Entre eles estão o direito à vida, à liberdade, à igualdade e à dignidade, além do acesso à educação, à saúde e à proteção do meio ambiente.
A liberdade de expressão é garantida, assim como a liberdade religiosa.
Margaritia não possui religião oficial.
Cada pessoa pode professar sua fé, não professar nenhuma religião ou mudar suas convicções, dentro dos limites estabelecidos pela Constituição e pela Lei.
Os direitos fundamentais não existem como privilégios concedidos pelo Estado.
Eles existem como garantias que o próprio Estado está obrigado a respeitar.
Nenhuma pétala é menos digna por nascer em outro jardim.
AS CLÁUSULAS PÉTREAS
Alguns princípios possuem proteção constitucional especial.
São consideradas cláusulas pétreas:
a soberania popular;
os direitos fundamentais;
a autonomia dos Estados;
a independência do Poder Judiciário;
a separação dos Poderes.
Esses fundamentos não podem ser abolidos por uma simples alteração constitucional.
A proteção existe para impedir que uma maioria momentânea possa destruir as bases que sustentam o próprio Estado de Direito.
Há, entretanto, uma peculiaridade deliberada na Constituição de Margaritia:
a existência da Coroa não constitui cláusula pétrea.
A Monarquia faz parte da estrutura constitucional vigente, mas sua existência não foi colocada entre os elementos juridicamente imutáveis da Constituição.
Essa escolha não é acidental.
É uma das particularidades mais importantes do desenho constitucional margaritiano.
A ORGANIZAÇÃO CONSTITUCIONAL
Os 15 Títulos da Constituição distribuem os diferentes aspectos da organização do Reino.
Ao longo de seus 253 artigos, o texto constitucional estabelece regras sobre o Estado, seus poderes, os Estados federados, os direitos dos cidadãos, a administração pública, a Justiça e os demais assuntos fundamentais da vida nacional.
Cada Título cumpre uma função dentro do sistema constitucional.
Juntos, eles formam a estrutura jurídica que mantém o Reino funcionando mesmo quando governos mudam, representantes são substituídos e gerações passam.
Governos passam.

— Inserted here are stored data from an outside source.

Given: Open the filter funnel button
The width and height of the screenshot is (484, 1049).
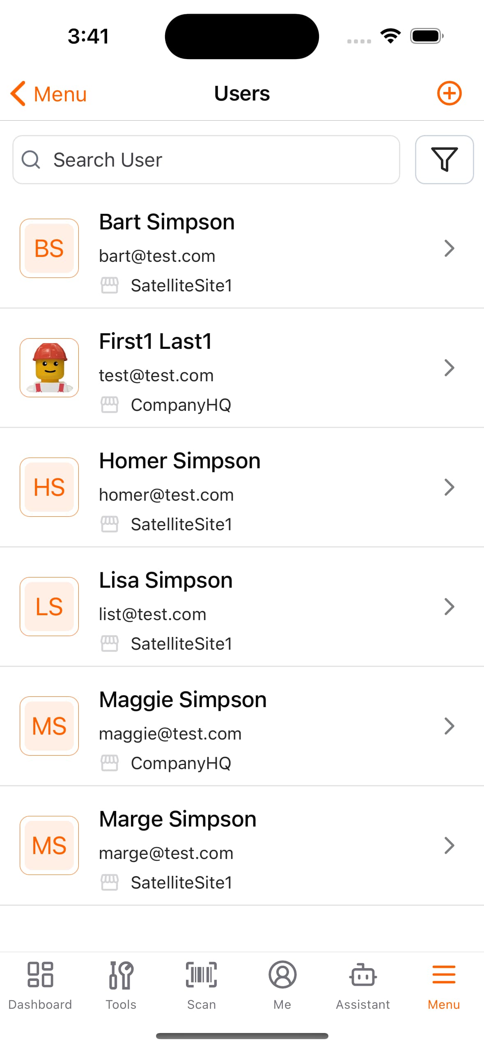Looking at the screenshot, I should click(x=444, y=160).
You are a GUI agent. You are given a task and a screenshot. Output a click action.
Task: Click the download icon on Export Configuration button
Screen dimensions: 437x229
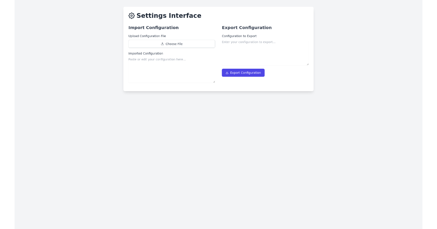coord(227,73)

A Constituição permanece.
A PROTEÇÃO DA CONSTITUIÇÃO
A Constituição não é apenas um documento político.
Sua proteção também é responsabilidade das instituições do Estado.
O Poder Judiciário possui competência para interpretar suas disposições e controlar a constitucionalidade das leis e dos atos públicos.
O Congresso deve legislar respeitando seus limites.
O Governo deve administrar dentro de suas regras.
A Coroa deve exercer suas atribuições nos termos estabelecidos pelo texto constitucional.
Assim, nenhuma instituição possui autoridade para simplesmente escolher quais partes da Constituição deseja obedecer.
A Constituição não é uma sugestão para o poder. É o limite do poder.
ALTERAÇÕES CONSTITUCIONAIS
A Constituição pode ser modificada para acompanhar as transformações da sociedade e as necessidades do Reino.
Entretanto, sua alteração não significa liberdade para eliminar os fundamentos sobre os quais o Estado foi construído.
As cláusulas pétreas permanecem protegidas contra sua abolição.
Dessa forma, Margaritia procura equilibrar duas necessidades:
a capacidade de mudar e a obrigação de preservar.
Uma Constituição que nunca pode mudar corre o risco de envelhecer.
Uma Constituição que pode ser destruída a qualquer momento deixa de proteger o Estado.
A Constituição Margaritiana procura permanecer entre esses dois extremos.
A CONSTITUIÇÃO E O POVO
A Constituição existe antes de qualquer governo e permanece depois dele.
É nela que o cidadão encontra a garantia de que seus direitos não dependem da vontade de uma única autoridade.
É nela que os Estados encontram sua autonomia.
É nela que os Poderes encontram seus limites.
E é nela que a soberania popular encontra sua forma jurídica.
A Constituição é a memória jurídica do Reino — aquilo que Margaritia decidiu que o poder nunca deveria esquecer.